- **WHAT THE TASK ASKS**: Every line in the records below that holds "dialog" must be identified and copied.

- **EXTRACTED ENTRIES**:
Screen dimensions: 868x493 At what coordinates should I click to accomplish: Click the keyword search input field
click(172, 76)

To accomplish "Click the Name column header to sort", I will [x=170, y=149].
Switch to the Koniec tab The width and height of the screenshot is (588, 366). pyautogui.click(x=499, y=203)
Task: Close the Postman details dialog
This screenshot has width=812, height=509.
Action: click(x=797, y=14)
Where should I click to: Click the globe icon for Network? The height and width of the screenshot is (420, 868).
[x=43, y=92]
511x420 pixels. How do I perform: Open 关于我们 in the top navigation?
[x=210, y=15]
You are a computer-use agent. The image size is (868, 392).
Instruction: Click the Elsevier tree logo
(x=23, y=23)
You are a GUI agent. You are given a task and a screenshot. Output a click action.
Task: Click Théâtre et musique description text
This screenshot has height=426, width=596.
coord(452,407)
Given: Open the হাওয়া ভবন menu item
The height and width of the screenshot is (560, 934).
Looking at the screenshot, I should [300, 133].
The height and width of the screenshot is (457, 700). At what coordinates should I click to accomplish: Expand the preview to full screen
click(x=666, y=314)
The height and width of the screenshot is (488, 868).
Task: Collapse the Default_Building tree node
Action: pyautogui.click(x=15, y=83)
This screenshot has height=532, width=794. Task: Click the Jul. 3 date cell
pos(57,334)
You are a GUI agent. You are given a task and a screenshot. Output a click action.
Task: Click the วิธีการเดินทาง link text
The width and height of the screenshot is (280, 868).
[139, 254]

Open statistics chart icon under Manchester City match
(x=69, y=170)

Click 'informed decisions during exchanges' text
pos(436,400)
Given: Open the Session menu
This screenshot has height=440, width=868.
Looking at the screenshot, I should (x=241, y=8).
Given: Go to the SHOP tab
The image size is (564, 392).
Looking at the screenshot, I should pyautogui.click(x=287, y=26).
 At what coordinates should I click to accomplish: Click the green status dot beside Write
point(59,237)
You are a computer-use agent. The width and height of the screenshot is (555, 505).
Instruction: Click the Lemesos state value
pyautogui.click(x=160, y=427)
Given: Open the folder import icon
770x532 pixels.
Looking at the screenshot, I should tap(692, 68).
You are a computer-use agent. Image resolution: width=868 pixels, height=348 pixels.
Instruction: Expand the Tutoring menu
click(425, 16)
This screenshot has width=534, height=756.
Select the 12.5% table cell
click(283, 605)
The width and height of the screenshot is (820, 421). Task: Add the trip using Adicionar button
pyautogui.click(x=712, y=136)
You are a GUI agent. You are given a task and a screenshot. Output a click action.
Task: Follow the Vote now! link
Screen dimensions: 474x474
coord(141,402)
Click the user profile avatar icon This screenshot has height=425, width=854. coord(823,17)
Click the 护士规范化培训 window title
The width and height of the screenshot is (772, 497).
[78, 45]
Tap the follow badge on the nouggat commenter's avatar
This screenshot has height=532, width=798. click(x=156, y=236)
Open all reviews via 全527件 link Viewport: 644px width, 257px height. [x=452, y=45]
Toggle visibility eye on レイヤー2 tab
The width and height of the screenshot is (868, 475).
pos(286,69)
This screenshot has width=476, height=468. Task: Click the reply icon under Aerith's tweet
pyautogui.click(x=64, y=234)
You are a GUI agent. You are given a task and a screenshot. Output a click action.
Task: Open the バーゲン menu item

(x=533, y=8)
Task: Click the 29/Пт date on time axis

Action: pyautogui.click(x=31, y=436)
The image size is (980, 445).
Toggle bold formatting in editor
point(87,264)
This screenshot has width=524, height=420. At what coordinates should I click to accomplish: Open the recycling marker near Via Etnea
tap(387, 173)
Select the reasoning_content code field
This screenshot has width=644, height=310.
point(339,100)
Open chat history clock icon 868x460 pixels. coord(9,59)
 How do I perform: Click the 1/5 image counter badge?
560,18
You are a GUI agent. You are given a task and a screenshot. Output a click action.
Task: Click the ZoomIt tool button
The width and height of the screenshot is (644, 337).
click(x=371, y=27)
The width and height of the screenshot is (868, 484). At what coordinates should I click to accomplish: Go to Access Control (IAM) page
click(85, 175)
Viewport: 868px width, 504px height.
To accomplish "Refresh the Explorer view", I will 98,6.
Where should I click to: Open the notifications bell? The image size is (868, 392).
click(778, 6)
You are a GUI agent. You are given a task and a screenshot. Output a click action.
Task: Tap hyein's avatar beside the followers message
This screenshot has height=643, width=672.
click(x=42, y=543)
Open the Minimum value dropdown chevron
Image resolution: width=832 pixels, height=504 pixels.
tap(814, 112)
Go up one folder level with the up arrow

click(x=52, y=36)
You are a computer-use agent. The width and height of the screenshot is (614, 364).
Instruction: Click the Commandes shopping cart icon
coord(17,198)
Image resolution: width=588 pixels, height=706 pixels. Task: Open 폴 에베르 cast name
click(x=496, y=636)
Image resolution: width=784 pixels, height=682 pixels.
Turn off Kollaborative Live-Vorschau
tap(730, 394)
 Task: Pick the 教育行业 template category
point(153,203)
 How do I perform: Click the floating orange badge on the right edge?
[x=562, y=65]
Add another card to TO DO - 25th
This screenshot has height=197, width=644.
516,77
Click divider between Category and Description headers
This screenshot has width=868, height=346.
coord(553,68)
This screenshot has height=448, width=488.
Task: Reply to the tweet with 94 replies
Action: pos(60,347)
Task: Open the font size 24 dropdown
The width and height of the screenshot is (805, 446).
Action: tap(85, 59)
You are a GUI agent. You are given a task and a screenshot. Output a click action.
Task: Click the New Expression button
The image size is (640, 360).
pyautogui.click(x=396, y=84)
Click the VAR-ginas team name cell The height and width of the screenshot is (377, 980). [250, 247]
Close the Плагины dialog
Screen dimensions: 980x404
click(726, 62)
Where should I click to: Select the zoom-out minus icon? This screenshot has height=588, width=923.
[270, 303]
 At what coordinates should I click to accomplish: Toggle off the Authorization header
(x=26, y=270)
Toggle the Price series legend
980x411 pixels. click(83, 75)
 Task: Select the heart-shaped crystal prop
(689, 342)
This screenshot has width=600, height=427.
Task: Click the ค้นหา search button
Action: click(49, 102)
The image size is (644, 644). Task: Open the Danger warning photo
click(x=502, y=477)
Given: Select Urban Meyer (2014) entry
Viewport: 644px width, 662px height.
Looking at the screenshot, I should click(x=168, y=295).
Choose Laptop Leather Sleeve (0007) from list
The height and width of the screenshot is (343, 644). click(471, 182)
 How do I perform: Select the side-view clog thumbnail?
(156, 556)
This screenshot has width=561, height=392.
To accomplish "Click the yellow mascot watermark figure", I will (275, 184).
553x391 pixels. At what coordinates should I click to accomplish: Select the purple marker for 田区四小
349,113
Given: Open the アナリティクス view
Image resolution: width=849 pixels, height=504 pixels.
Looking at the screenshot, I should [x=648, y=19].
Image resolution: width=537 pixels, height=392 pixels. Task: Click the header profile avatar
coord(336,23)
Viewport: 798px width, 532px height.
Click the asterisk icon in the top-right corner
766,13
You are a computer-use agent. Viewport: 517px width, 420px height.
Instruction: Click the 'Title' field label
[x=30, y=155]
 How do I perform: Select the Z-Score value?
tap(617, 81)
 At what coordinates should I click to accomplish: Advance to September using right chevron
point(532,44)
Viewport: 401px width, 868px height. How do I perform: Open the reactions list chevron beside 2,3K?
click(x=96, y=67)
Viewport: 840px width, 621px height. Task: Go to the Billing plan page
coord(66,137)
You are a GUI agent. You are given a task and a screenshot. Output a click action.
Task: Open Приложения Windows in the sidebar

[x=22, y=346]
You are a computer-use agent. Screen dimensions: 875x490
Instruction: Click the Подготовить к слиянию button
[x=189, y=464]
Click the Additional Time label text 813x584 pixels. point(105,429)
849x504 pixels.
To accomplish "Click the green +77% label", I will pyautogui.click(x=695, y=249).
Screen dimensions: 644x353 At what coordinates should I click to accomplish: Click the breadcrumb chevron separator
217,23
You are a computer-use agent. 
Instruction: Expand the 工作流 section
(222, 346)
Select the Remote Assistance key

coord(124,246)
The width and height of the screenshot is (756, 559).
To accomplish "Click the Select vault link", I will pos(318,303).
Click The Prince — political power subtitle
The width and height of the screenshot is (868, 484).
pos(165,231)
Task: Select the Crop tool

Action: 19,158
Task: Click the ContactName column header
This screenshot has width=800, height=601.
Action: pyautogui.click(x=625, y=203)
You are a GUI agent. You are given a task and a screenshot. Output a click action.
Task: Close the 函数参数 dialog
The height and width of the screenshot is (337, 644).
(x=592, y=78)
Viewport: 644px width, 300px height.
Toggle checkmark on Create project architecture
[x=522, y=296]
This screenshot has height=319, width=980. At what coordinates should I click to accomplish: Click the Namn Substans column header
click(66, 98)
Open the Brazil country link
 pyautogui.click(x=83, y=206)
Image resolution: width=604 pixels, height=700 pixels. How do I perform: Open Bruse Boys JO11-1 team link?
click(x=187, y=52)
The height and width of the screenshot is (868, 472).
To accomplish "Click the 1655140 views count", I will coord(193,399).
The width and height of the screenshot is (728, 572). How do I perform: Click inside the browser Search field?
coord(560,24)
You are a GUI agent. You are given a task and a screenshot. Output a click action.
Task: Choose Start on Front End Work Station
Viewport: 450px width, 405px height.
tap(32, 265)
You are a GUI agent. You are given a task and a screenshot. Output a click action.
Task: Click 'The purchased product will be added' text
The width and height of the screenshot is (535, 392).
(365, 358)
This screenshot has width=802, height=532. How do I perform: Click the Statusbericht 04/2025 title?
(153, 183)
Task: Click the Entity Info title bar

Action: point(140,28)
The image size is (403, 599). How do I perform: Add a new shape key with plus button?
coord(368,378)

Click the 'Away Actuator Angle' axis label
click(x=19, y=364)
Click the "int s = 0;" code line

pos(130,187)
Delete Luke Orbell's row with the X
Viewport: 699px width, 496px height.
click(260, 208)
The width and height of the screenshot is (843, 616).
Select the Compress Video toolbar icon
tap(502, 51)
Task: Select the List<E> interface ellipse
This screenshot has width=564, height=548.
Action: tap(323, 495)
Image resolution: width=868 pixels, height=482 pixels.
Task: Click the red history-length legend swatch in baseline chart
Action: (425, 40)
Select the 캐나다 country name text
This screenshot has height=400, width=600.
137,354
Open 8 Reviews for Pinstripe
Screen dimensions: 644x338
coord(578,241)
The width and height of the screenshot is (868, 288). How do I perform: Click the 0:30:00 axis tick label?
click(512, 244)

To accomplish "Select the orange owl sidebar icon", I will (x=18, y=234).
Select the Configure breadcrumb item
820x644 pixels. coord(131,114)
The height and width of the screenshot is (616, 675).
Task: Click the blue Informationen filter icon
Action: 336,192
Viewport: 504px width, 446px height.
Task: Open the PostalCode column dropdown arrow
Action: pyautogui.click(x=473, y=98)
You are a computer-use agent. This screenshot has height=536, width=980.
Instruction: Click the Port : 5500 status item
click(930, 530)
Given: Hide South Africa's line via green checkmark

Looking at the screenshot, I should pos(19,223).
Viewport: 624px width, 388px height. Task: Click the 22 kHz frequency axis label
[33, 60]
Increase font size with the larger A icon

- **ANSWER TO THIS PROBLEM**:
Task: Close the Postman details dialog
Close the Плагины dialog
Task: Close the 函数参数 dialog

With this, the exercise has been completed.